## 本文
▼

今年10月1日、即ち中国の「建国記念日」。歴史的な低支持率にあえぐ香港の林鄭月娥行政長官は北京の天安門広場で行われた軍事パレードに出席し、兵士たちが行進する様子を笑顔で見つめる姿がカメラに捉えられた。正直言うと、その笑顔を見て、違和感を覚えた。「こんな時に愛想ある笑顔を見せている場合じゃないよ」と言いたくなった。周知のように、中国建国記念日の際、香港での市民デモがさらに激しくなっていた。 本来、その敏感な節目の際、行政長官はお祝いの雰囲気の北京にいるのではなく、香港で市民を見守り、しっかり対策をとるべきではないか。その表情は間違っているのではないか、心なさが現れているのではないか、と問いたい。
この前、林鄭行政長官は初めての市民との対話集会を開いた。その時の苦しくて当惑した表情も印象的であった。林鄭氏は冒頭で「いまの難しい状況を打開する責任は政府にある」と述べたが、市民代表の怒りに対し、何も言い返せなかった。無力感が垣間見えた。香港情勢がますます厳しくなってきた。当初、香港政府は「逃亡犯条例」改正案をいきなり提出させ、市民に寄り添う姿勢を見せなかった。香港政府は、香港市民への説明責任より、中国政府の機嫌をとることを優先したらしい。優先順位を間違ったのではないか。さらに対応の不手際がデモを長期化させたと考えられる。

▲

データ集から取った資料
▼

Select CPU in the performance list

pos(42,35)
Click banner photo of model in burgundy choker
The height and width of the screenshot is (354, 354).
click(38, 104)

▲

## 課題
(A) 本文で、筆者が林鄭行政長官の笑顔に違和感を覚えたのはなぜですか。本文にある理由を1～3文で説明してください。
(B) 本文について、(i)～(iii)が内容と合っているかどうかを「はい」か「いいえ」で答え、それぞれ決め手となる本文の言葉をそのまま引用してください。
(i) 林鄭行政長官は天安門広場の軍事パレードに出席した。
(ii) 対話集会で、林鄭氏は市民代表の怒りにしっかり言い返した。
(iii) 香港政府は改正案を出すとき、市民に寄り添う姿勢を見せた。
この資料は使わなくてもかまいません。

## 課題の答え
(A) 中国の建国記念日のころ、香港では市民のデモがさらに激しくなっていたからです。筆者は、そんな大事な時期には北京のお祝いの場にいるのではなく、香港で市民を見守り、しっかり対策をとるべきだと考えています。

(B)
(i) はい。「北京の天安門広場で行われた軍事パレードに出席し」
(ii) いいえ。「市民代表の怒りに対し、何も言い返せなかった」
(iii) いいえ。「改正案をいきなり提出させ、市民に寄り添う姿勢を見せなかった」